Columbus Marina to Warsaw Cut-off Anchorage

October 15th, 2016

Start: 6:45 AM

Finish: 4:30 PM

Hours: 9:45:00

Statute Miles: 60.50

Average Speed: 6.21 mph


John C. Stennis Lock -27'

Tom Bevill Lock -27'

We re-provisioned, fueled the boats and attended to minor repairs during a one day layover. I replaced the belt that had been slipping. I found out it was the original belt with over 1,000 hours on it. It had gotten worn down when quite a bit and I measured it against the new belt—it’s supposed to be a 3/4″ belt.

We got another early start coming out of the Columbus Marina the next day with the moon-set providing a backdrop as we cruised to the lock nearby.

We cycled through the lock while the sun broke the horizon and kissed the moon good morning.

We left the lock and motored into the sun directly. Looks to be a great day!

We passed some power lines where the local population of black vultures were worshiping the sun after a cool night on one of the metal towers.

With the river being so close to Columbus, and just after the lock, there were many homes along the waterway. Most with their unique stamp from the owners. Like banana trees in central Mississippi which more than a few homes had in their yards.

Most have lots of glass to enjoy the vista of the river.

The homes weren’t necessarily just for older folks, many had the trappings for kids at play.

Some had original yard sculptures.

This guy seems to be a Superman fan.

The guy on the corner looks to be slowly adding to his yard, Holland style, with a serious seawall.

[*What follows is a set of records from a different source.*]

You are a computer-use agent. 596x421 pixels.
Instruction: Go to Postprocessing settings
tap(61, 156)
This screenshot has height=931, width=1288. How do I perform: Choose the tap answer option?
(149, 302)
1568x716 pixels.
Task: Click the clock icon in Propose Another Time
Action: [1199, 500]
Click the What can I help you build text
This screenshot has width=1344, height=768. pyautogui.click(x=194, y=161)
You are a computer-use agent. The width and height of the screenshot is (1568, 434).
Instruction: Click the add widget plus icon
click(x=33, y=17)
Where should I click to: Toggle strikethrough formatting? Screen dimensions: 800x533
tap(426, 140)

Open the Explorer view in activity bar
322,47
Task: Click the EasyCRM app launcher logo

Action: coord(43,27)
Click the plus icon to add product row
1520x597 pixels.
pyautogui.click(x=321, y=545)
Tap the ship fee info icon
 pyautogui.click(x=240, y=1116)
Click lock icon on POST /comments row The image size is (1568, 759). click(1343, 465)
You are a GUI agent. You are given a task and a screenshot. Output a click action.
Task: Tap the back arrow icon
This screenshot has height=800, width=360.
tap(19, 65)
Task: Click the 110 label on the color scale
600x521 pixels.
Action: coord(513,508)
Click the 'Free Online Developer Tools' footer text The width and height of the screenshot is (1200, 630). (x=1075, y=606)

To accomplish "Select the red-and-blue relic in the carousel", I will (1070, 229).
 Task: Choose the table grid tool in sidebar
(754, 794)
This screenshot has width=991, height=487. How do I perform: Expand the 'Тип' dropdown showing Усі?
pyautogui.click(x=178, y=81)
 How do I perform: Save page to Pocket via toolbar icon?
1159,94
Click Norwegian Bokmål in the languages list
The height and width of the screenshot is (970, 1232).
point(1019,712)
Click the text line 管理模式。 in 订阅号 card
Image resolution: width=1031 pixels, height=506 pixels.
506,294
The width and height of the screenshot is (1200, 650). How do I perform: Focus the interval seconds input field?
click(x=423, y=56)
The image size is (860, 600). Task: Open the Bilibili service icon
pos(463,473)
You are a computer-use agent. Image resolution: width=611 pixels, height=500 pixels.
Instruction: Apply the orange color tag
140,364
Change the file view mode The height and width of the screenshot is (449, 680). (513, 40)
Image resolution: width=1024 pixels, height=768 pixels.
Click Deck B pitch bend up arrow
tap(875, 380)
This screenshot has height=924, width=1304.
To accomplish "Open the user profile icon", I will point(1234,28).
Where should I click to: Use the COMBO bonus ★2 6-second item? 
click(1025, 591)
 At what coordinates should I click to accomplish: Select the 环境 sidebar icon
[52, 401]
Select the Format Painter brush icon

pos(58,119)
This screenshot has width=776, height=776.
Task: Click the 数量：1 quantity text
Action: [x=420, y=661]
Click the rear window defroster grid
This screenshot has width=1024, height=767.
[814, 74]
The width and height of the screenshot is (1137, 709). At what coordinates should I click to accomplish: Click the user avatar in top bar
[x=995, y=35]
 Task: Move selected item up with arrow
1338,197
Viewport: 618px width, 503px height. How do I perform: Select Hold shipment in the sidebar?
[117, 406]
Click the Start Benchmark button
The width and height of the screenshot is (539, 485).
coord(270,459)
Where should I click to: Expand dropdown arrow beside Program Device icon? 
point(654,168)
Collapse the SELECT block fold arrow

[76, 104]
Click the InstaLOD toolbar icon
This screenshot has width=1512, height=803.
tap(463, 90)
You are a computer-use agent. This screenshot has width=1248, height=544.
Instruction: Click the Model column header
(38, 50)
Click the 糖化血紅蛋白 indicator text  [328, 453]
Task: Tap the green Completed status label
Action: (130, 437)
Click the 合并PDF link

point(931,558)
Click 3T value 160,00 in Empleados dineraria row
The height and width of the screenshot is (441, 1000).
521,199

These folks are blending an MSU lighthouse, precariously close to Crimson Tide country, into their waterfront theme.

Overall, it’s still an agriculture driven area with this large set of grain silos and barge loading facility.

My brother might enjoy a unique perspective for selling waterfront property. We saw several of this type of advertisement.

We entered our next lock. They all were designed to drop around 30′ to avoid impacting the communities nearby. A few of the locks had leaky gates and the herons would fly in once they closed in hopes of snagging any fish that would get pulled into the lock.

And away we go! This is starting to be too easy

As the day got warmer, Moyia decided to practice for the Florida beaches on the fore deck.

We ran across a dredging operation keeping the channels clear. This crew was actually from the Port of Dyersburg.

We didn’t pass a lot of barges today but this type was becoming more predominant. It is smaller than the usual raft of barges but carries tanks of chemicals up from the Gulf coast. This one carried benzene which seemed to be popular chemical to move like this. Not sure what so much of this is used for but it is a component of agriculture insecticides and herbicides.

It was getting more rural as we entered Alabama—not a single “Welcome to Alabama” sign on the river. Many of the homes started looking more like hunting lodges. These guys seemed to be successful at their hobby.

May have to look into this for purple martins.

I initially thought this might be a trebuchet, but I was over-thinking it. Just an elaborate swing into the river.

We got to Warsaw Cut well before sunset to anchor and raft together. Most of the loop off the river is deep (+20′) so we dragged a bit the first time, used the two outer boats to re-position and anchored again. Plenty of eyes watching the first hour or so after the anchor bit.

It was finally time for sundowners and some supper.

The moon rose a bit afterwards and I did my best to capture it on a gently rocking boat.